## INFORMATION SHOWN

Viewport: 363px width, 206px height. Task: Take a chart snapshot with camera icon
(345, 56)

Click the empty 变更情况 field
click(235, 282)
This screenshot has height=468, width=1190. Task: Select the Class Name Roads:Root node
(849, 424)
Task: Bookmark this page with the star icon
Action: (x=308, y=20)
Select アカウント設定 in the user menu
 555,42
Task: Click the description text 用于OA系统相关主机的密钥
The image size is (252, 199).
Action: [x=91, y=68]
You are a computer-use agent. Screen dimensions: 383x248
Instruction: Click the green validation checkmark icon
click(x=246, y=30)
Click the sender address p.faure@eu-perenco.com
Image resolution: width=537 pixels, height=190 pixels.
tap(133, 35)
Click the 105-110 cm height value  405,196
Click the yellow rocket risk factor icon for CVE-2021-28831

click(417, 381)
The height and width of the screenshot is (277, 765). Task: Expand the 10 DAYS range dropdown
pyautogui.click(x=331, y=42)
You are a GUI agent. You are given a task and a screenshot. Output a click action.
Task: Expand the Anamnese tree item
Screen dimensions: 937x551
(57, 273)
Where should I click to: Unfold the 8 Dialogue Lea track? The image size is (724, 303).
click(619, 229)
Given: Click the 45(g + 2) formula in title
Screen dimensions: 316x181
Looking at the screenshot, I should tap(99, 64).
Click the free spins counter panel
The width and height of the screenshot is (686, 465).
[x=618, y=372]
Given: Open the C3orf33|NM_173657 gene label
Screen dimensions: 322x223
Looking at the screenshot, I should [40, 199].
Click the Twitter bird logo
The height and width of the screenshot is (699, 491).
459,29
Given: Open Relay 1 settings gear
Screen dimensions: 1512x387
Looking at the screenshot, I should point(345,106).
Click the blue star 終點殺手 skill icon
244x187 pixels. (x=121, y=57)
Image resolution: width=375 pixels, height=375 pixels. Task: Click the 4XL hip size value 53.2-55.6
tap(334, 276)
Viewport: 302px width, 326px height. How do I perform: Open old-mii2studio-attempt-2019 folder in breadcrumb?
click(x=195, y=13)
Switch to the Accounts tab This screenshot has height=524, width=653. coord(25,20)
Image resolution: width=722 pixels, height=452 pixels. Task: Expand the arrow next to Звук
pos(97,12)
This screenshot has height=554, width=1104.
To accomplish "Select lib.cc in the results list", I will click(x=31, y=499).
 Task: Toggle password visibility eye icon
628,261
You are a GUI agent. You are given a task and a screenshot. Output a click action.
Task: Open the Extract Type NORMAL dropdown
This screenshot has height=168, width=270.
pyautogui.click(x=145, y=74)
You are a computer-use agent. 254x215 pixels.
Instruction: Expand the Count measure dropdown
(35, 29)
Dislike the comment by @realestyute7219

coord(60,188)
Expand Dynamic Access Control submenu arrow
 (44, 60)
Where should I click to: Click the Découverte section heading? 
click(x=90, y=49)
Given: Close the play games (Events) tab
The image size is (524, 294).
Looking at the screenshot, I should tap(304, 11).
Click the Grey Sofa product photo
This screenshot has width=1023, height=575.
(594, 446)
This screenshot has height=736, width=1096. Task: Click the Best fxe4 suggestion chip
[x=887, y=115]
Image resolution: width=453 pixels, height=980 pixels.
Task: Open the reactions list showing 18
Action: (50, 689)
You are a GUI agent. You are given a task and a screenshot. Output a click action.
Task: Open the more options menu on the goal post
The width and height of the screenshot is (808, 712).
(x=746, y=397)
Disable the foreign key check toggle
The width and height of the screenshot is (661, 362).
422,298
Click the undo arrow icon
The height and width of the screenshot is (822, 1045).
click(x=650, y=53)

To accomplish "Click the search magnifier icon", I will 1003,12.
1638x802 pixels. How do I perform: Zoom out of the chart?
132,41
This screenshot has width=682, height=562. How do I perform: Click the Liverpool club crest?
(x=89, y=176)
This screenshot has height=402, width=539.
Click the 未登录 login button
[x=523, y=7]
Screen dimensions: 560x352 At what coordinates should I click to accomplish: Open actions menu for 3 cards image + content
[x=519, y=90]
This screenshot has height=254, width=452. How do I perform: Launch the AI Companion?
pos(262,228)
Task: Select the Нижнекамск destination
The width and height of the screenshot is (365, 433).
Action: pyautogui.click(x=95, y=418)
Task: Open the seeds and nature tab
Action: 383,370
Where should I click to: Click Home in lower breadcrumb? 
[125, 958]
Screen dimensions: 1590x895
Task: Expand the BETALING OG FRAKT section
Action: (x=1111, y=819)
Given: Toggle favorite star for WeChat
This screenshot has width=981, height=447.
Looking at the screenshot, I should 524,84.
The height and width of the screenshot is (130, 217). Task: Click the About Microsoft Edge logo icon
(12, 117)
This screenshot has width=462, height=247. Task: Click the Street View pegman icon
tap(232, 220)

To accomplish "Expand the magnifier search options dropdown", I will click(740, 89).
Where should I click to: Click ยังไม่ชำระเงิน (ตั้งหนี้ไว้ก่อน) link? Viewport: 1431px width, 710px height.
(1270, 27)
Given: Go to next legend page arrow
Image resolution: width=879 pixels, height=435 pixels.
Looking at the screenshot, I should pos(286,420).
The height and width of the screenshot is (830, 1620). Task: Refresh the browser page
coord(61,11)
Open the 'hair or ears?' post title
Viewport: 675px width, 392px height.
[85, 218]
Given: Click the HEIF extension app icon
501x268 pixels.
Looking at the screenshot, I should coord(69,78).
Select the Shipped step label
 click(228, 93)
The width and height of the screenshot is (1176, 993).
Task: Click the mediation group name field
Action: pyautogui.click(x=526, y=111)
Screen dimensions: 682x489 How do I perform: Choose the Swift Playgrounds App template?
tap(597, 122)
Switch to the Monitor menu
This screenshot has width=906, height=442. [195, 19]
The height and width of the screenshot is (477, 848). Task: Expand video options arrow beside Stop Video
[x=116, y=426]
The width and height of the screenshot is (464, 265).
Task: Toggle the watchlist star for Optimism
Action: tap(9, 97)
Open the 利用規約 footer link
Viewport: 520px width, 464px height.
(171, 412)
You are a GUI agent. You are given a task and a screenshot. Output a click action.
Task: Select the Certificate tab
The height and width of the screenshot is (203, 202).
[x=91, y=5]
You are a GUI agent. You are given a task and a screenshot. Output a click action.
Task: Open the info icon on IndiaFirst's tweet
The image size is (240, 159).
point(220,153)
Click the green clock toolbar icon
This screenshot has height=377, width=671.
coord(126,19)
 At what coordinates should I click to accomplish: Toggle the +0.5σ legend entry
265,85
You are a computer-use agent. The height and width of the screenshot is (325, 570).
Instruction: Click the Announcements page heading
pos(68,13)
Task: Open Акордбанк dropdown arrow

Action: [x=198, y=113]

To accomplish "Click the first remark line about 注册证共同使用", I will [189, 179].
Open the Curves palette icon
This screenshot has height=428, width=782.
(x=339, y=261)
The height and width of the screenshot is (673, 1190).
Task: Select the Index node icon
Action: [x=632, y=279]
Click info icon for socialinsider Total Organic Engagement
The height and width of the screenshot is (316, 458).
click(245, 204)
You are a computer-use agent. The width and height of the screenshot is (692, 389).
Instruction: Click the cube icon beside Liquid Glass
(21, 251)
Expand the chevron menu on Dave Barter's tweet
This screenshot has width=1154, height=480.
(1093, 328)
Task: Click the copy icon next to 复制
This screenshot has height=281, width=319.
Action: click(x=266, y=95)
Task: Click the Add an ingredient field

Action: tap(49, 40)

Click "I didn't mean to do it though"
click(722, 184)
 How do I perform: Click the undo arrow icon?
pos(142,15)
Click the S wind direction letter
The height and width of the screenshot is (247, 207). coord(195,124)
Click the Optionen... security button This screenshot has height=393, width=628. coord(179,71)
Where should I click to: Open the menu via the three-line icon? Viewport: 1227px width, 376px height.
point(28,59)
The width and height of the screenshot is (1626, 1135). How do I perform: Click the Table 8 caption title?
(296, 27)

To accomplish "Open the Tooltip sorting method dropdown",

## WHAT YOU ARE ASKED TO DO
Reproducing the whole listing above is not the task. Copy exactly only the lines from the one with "Open the 利用規約 footer link" to the one with "You are a computer-use agent. The width", both kept.

## WRITTEN ANSWER
Open the 利用規約 footer link
Viewport: 520px width, 464px height.
(171, 412)
You are a GUI agent. You are given a task and a screenshot. Output a click action.
Task: Select the Certificate tab
The height and width of the screenshot is (203, 202).
[x=91, y=5]
You are a GUI agent. You are given a task and a screenshot. Output a click action.
Task: Open the info icon on IndiaFirst's tweet
The image size is (240, 159).
point(220,153)
Click the green clock toolbar icon
This screenshot has height=377, width=671.
coord(126,19)
 At what coordinates should I click to accomplish: Toggle the +0.5σ legend entry
265,85
You are a computer-use agent. The height and width of the screenshot is (325, 570).
Instruction: Click the Announcements page heading
pos(68,13)
Task: Open Акордбанк dropdown arrow

Action: [x=198, y=113]

To accomplish "Click the first remark line about 注册证共同使用", I will [189, 179].
Open the Curves palette icon
This screenshot has height=428, width=782.
(x=339, y=261)
The height and width of the screenshot is (673, 1190).
Task: Select the Index node icon
Action: [x=632, y=279]
Click info icon for socialinsider Total Organic Engagement
The height and width of the screenshot is (316, 458).
click(245, 204)
You are a computer-use agent. The width and height of the screenshot is (692, 389).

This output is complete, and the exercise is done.